→ **TASK INSTRUCTIONS**
From the line containing "Image resolution: width=900" to the line containing "Image resolution: width=402" in the records below, set down every line exactly as it stands, both ends included, and skip the pictures.
(Beginning of EXCERPTED RECORDS)
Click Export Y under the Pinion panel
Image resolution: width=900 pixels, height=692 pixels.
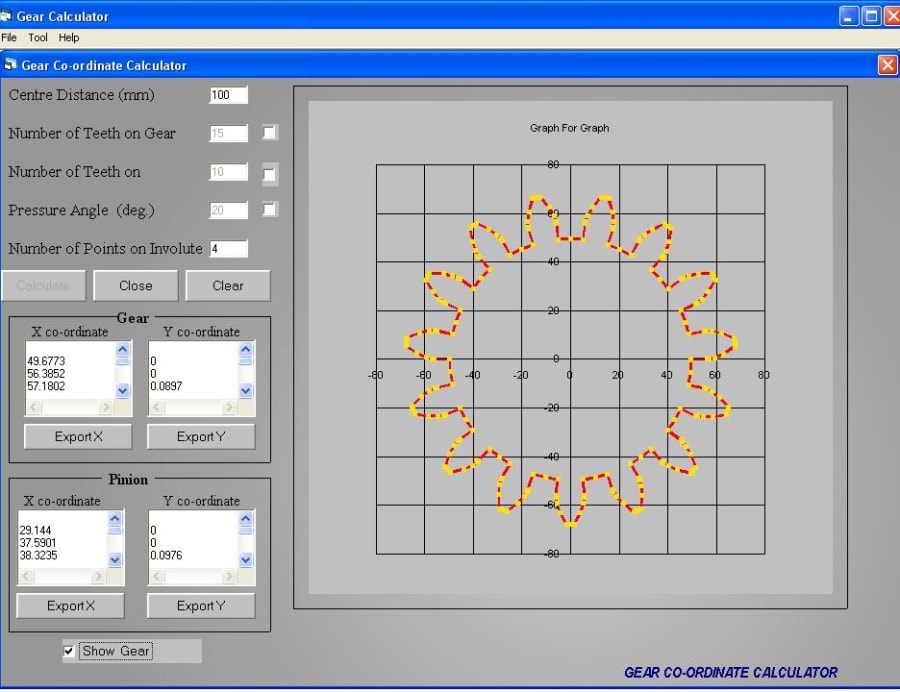pos(201,605)
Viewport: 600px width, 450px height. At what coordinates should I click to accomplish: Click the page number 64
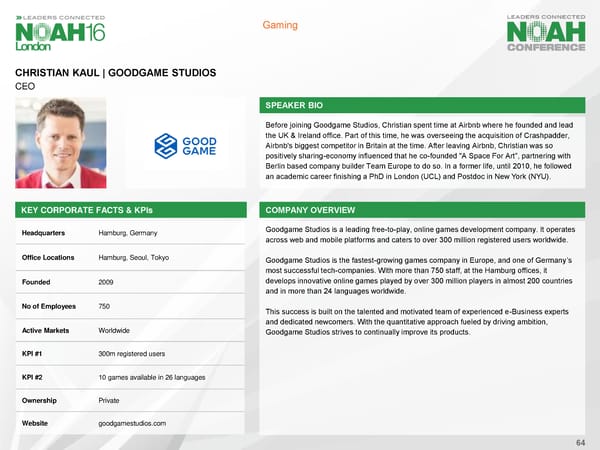(580, 439)
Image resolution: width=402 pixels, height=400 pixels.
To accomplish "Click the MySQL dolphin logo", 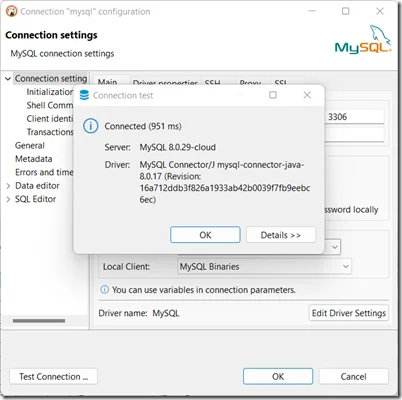I will click(363, 39).
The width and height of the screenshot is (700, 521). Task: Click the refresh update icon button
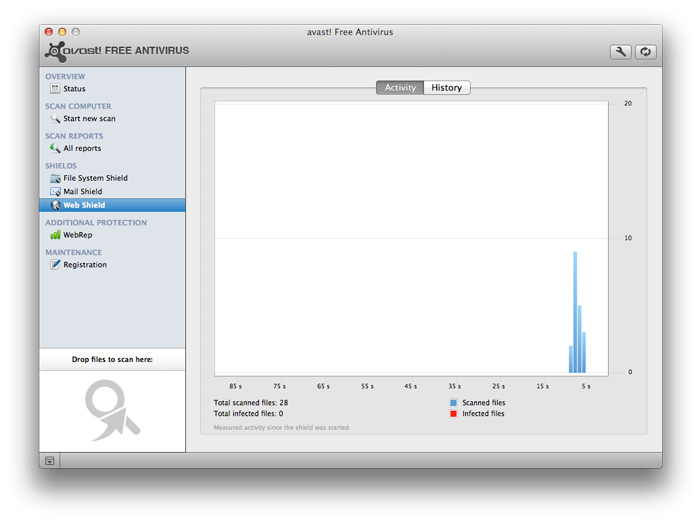(645, 52)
(End of EXCERPTED RECORDS)
→ **EXERCISE OUTPUT**
Image resolution: width=900 pixels, height=692 pixels.
pos(201,605)
Viewport: 600px width, 450px height. At what coordinates should I click to accomplish: Click the page number 64
(580, 439)
Image resolution: width=402 pixels, height=400 pixels.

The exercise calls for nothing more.